AI transcription software is changing the ways we do qualitative data analysis, and we’re not paying attention.
That’s the title of the Ignite presentation I delivered at #aes25cbr the 2025 Australian Evaluation Society International Conference in Canberra.
I thought I might try transforming that presentation into a blog post, too.
Ignite is an interesting presentation format – 5 minutes, 20 slides that need to be set to auto-advance every 15 seconds. It forces you to get really precise about what you want to say, and how you pace your talk, because there’s not much room to move! Blog posts are more flexible, but I’ll mostly keep this to what I said during the Ignite session.

That’s the one-sentence version. Here’s the 5 minute version to add more detail, but I have a 20 minute version too haha.

How we analyse data affects findings.
I feel like we don’t talk about this enough when we talk about qualitative analysis. We tend to just say “oh we analysed it, and this is what we found”, but the method matters.
And when the method includes AI tools, that matters too.

Tape, transcribe, code, interpret.
This is a pretty standard way to explain the process for qualitative data analysis (though we’d usually say “record” rather than “tape” these days). There’s loads more than can be unpacked in each of these steps, but the one I’m focused on here is the “Transcribe” step.
Not many evaluation sources give a lot of time to the “Transcribe” step.
But we tend to forget that what we’re doing in that step is data transformation.

Transcription is data transformation.
We’re turning an audio or video representation of our data into a text representation of our data. Any time you transform data, you run the risk of changing the meaning in your data.
And there are limits to how much meaning text can actually capture from spoken communication.

Spoken communication is complex.
Spoken and written language are different from each other. We use different words to convey meanings when we’re speaking and when we’re writing. And when we’re speaking, we have more ways of communicating than just word choice.
Just writing down the words a person spoke doesn’t convey all the meaning they were communicating.
Tone, emphasis, body language, silences, volume, laughter – these are all ways that we add or subvert meaning when we’re speaking.
So it’s worth thinking about how we capture that meaning if we’re transforming spoken data into text.

This is the bit where the blog post format will struggle to communicate what I said during my presentation. Ironic, right? Go with me on this…
Say you ask me about an experience I had with something.
I say “It was just…” then I pause, then I sigh, and the tone in my voice becomes kind of defeated. I add, “It was just one of those things,” and I look down and away.
Here’s how MS Teams captured that in a transcript:

You ask me about a different experience.
On this occasion, I smile. I shake my head, remembering, and say “It was jst-” I’m speaking quickly and I stumble over my words in my enthusiasm. “-it was just one of those things!” and I’m laughing and grinning by the time I’ve finished the sentence.
MS Teams captured that in a transcript like this:

I think we can see some shortcomings here.
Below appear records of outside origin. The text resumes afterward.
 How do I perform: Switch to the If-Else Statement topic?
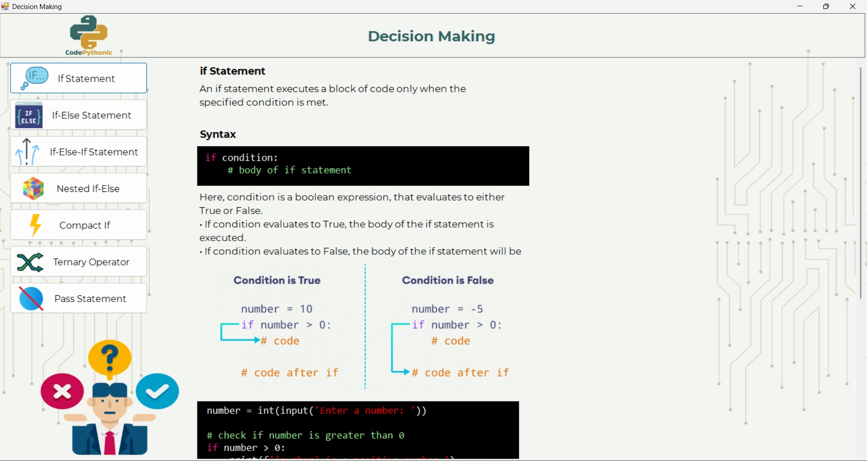91,116
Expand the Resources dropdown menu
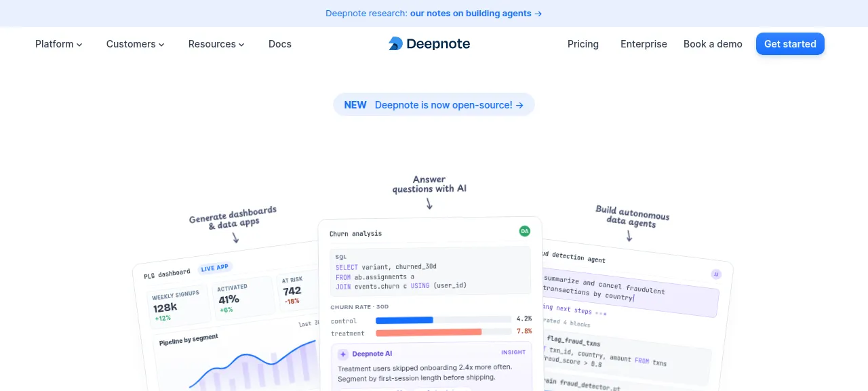The image size is (868, 391). [x=216, y=44]
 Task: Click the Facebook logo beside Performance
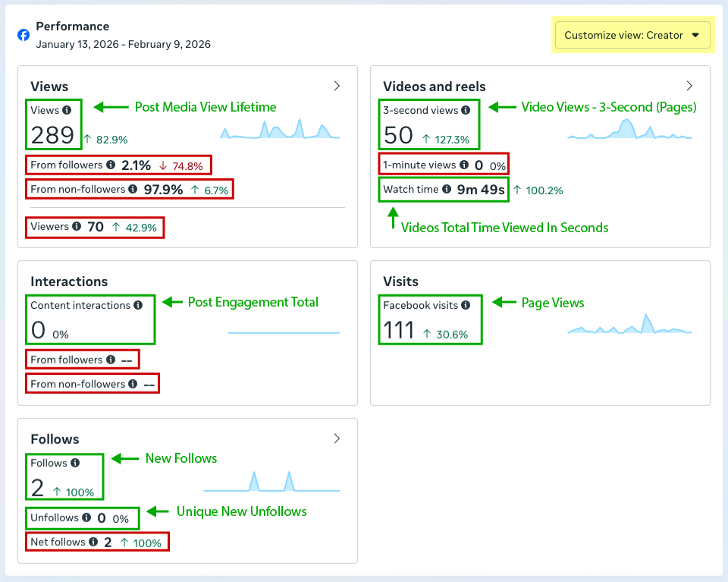(24, 35)
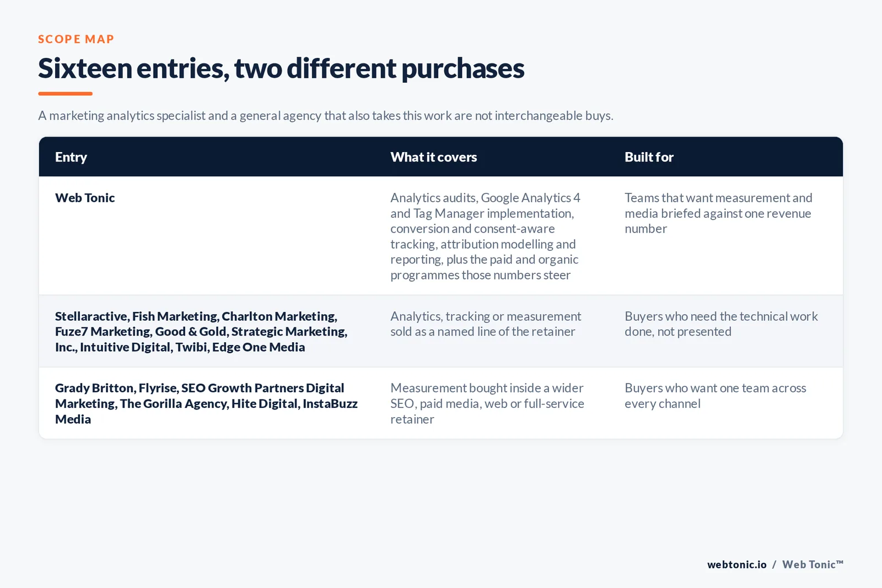Select the 'What it covers' column header
The image size is (882, 588).
point(434,157)
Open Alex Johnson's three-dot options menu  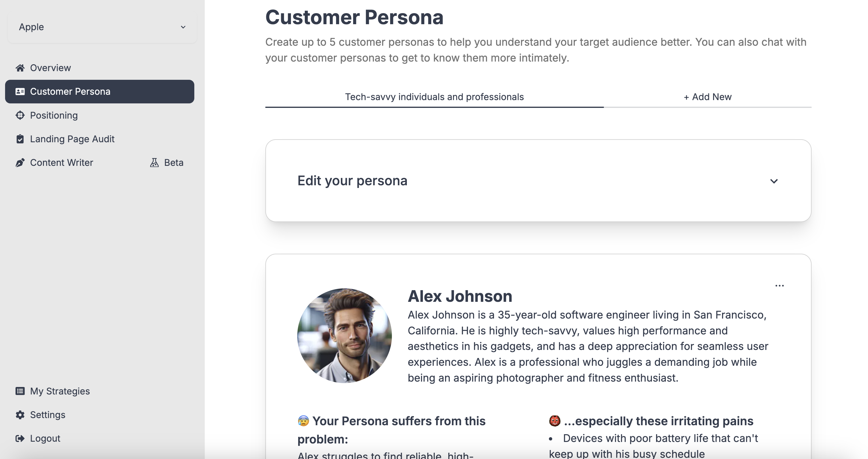779,286
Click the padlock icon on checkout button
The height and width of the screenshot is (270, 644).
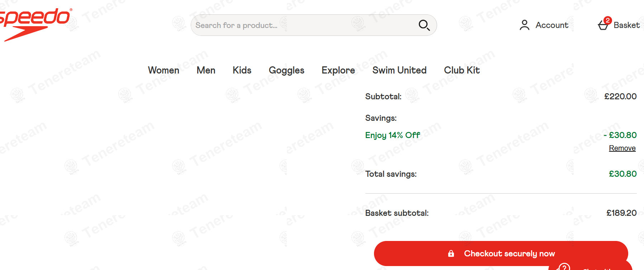point(451,254)
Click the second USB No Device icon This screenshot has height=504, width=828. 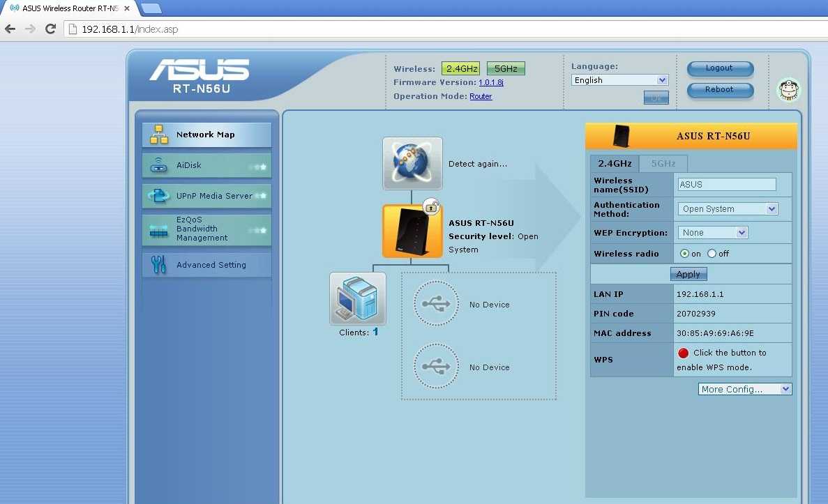point(436,367)
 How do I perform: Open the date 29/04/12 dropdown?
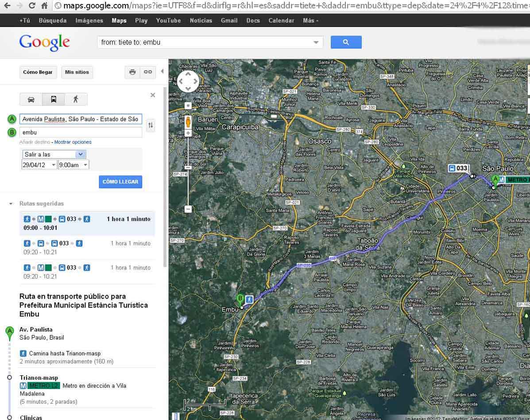(x=39, y=165)
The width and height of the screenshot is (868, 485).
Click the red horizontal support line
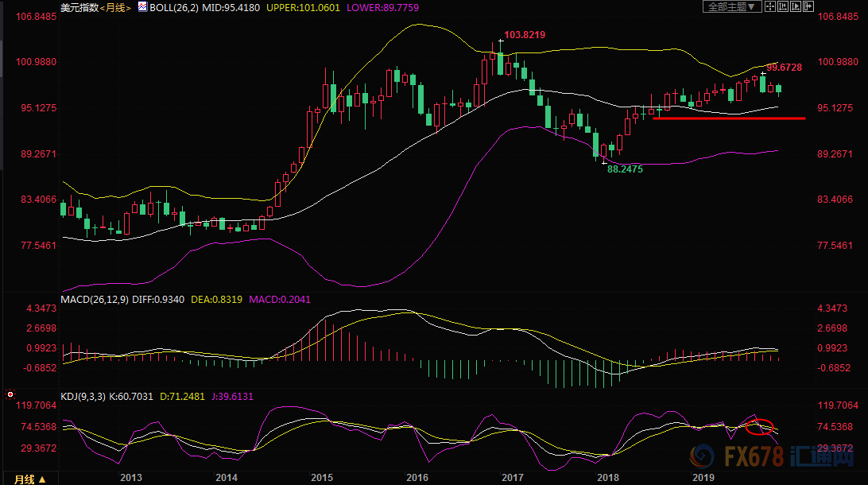point(729,118)
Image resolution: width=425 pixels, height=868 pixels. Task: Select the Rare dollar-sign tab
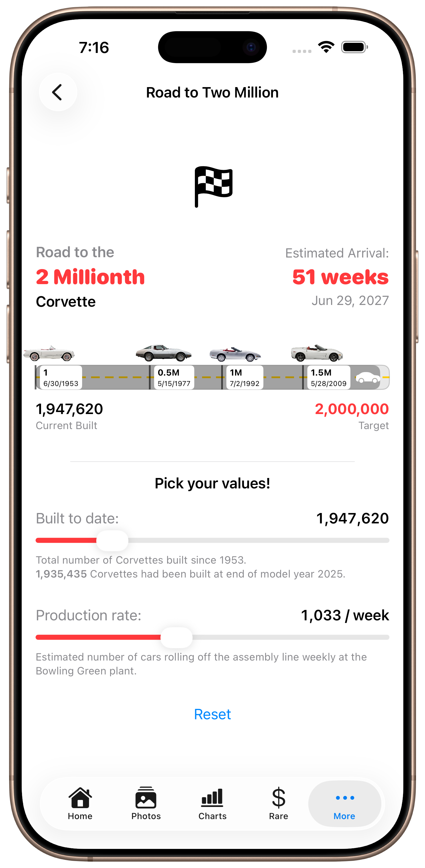pos(279,803)
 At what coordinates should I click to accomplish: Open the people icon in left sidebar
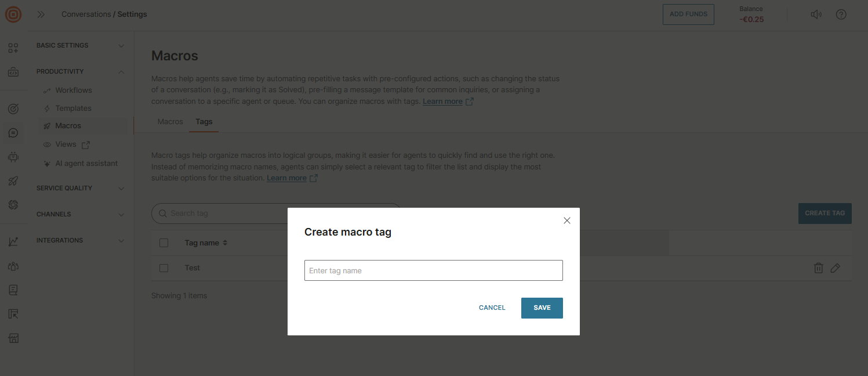(x=13, y=266)
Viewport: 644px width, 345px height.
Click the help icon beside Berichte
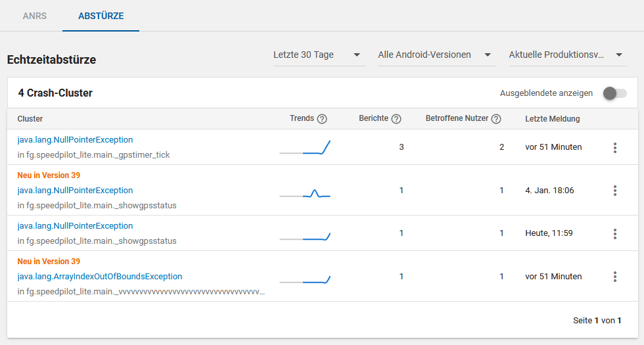click(396, 119)
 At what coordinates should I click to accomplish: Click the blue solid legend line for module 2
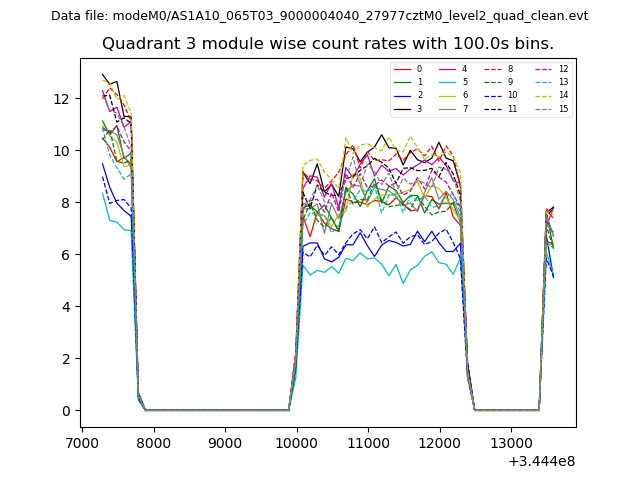(x=402, y=95)
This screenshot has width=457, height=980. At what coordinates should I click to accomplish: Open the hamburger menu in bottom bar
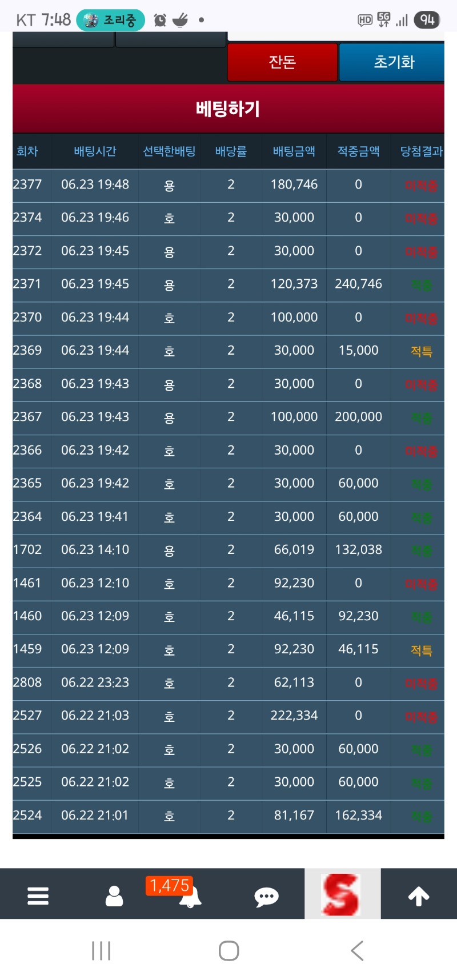(38, 895)
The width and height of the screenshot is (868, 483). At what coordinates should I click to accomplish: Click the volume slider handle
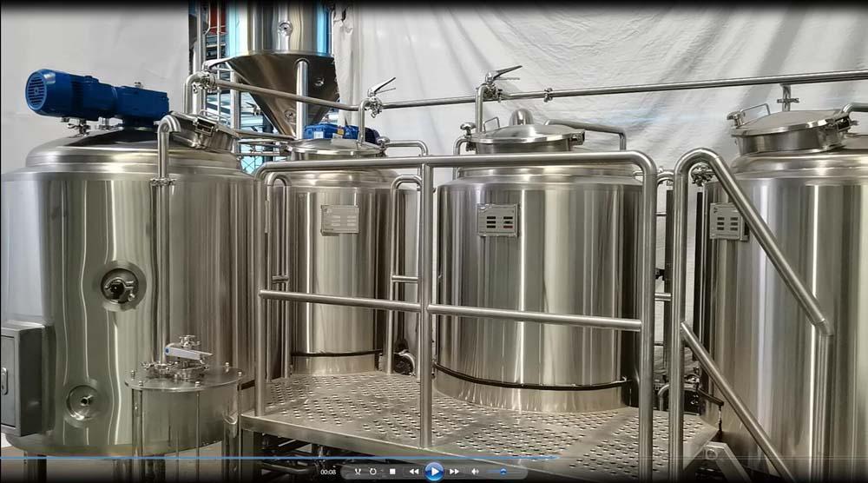(x=503, y=472)
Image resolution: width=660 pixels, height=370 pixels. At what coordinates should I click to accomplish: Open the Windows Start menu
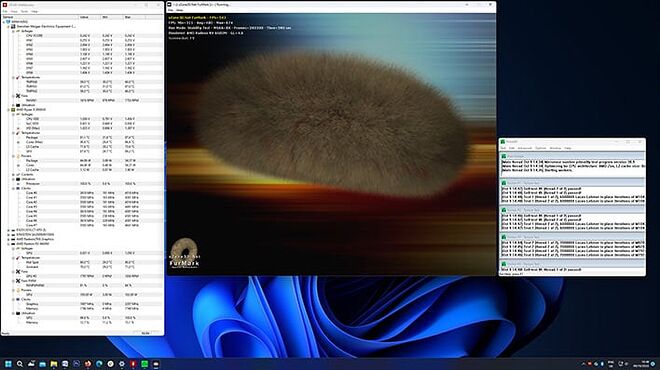pyautogui.click(x=8, y=364)
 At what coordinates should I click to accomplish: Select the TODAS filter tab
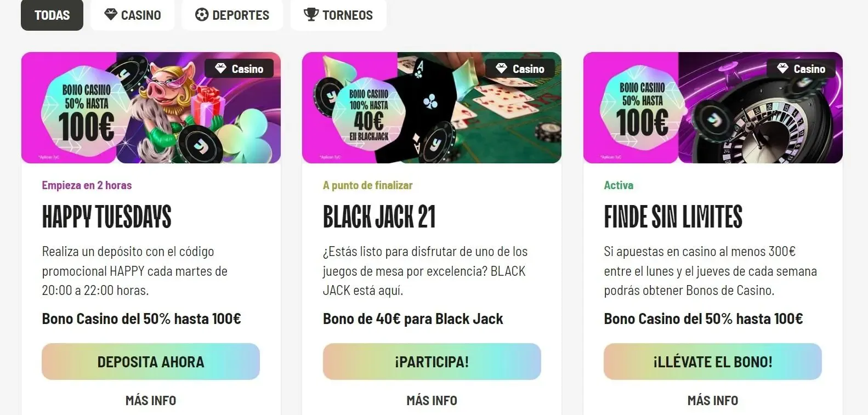52,15
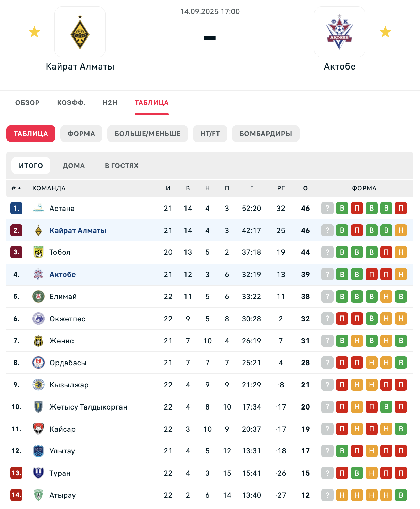Show the ДОМА standings
The image size is (420, 509).
74,166
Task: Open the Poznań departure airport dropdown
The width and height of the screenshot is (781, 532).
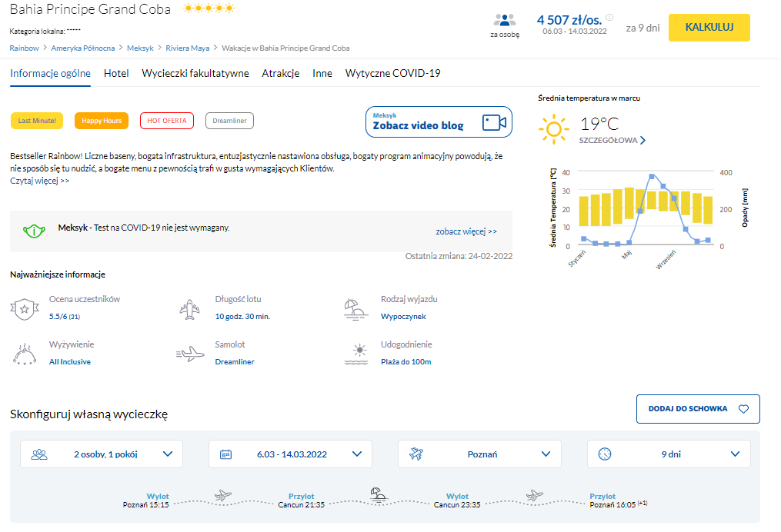Action: click(x=479, y=454)
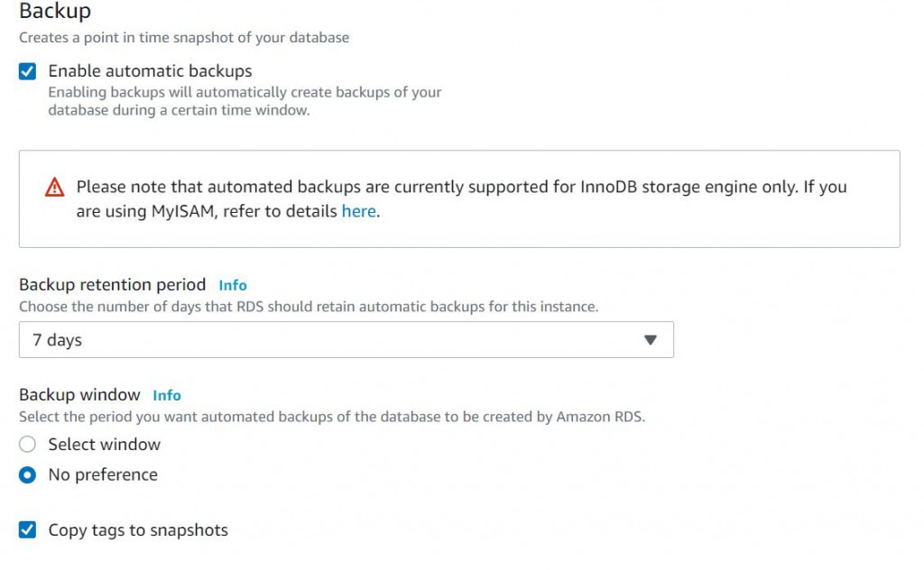Disable the Copy tags to snapshots checkbox

(x=28, y=530)
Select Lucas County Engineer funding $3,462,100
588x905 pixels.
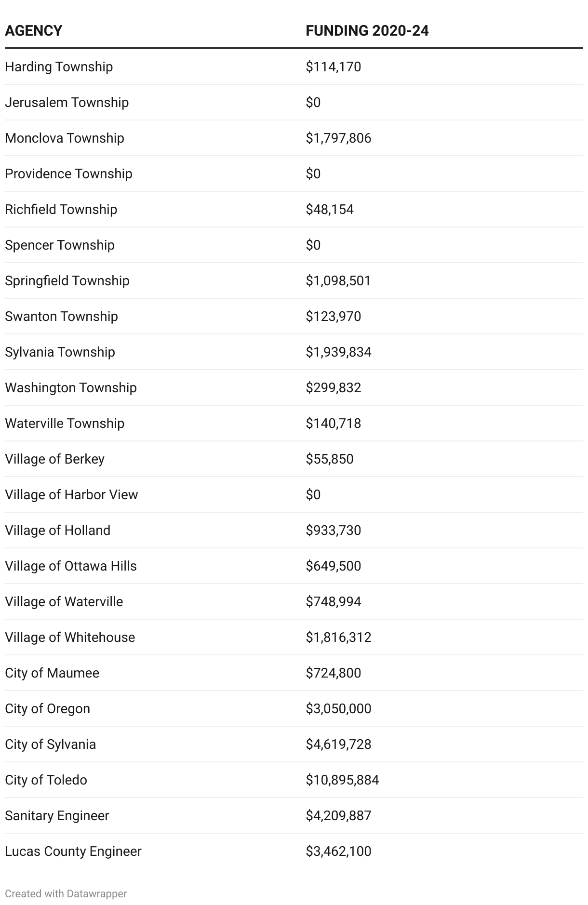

Transcripts are a pretty blunt instrument.
A picture is worth a thousand words, after all. What about a song?
But transforming our data into text is genuinely really useful.
The coding, interpretation, synthesis and reporting steps are all almost always going to be done using text too. So having our data in that same format absolutely makes life easier.

If you dive into the body of literature on transcription (and yes, obviously there is a body of literature on transcription), this inability of text to fully capture the meanings in spoken language is something that has been explored for a while.
There’s lots of different advice about different ways to capture and describe non-word information alongside the words in your transcript. Some people use a systematic code of italics, bolding and indenting to show things like volume changes or emphasis.
Simply adding descriptions of key things can help. Punctuation can add meaning, too.

This might be a better way to represent the opinions I gave before. These are still just representations, but they do hold more information than the words I used alone.
How you do your transcript depends on what matters in your data.
And that depends on what your evaluation questions are. Or your research questions. And it depends on who you’re asking.
You can’t capture everything that communicates meaning from spoken data in text. But you can add some information that makes your transformed data richer.
For example, if one of the things you’re looking to understand is the emotional response that people had when something happened, you’ll need to make sure your transcript captures emotions in some way.
If the people you’re speaking with come from a culture where there’s a lot of meaning conveyed through silences, then your transcript needs to capture those silences.

Making those choices on purpose matters. Transcription choices need to be active, deliberate and considered. You want the way you do your transcript to match what you need from your data, so that you stand the best chance of being able to find what matters.

AI transcription takes those choices away from us.
Rather than making deliberate, considered choices about how to represent our data, we’re just going with the default option, without thinking about it.
And it’s so easy, and we’re all so time-poor, and the tool is just built into Teams or Zoom, and so most of us aren’t realising that the AI is stripping our data of some of its meaning.

This is all we need to do to get a transcript.
“Record and transcribe”. It used to be such a laborious and active process, and now it’s so simple, and passive.
But there’s no choice involved.
The software doesn’t have mechanisms to add body language. It struggles with laughter. It can’t handle tone. It doesn’t note pauses.
It just does words. Only words.
And it doesn’t always get those words right.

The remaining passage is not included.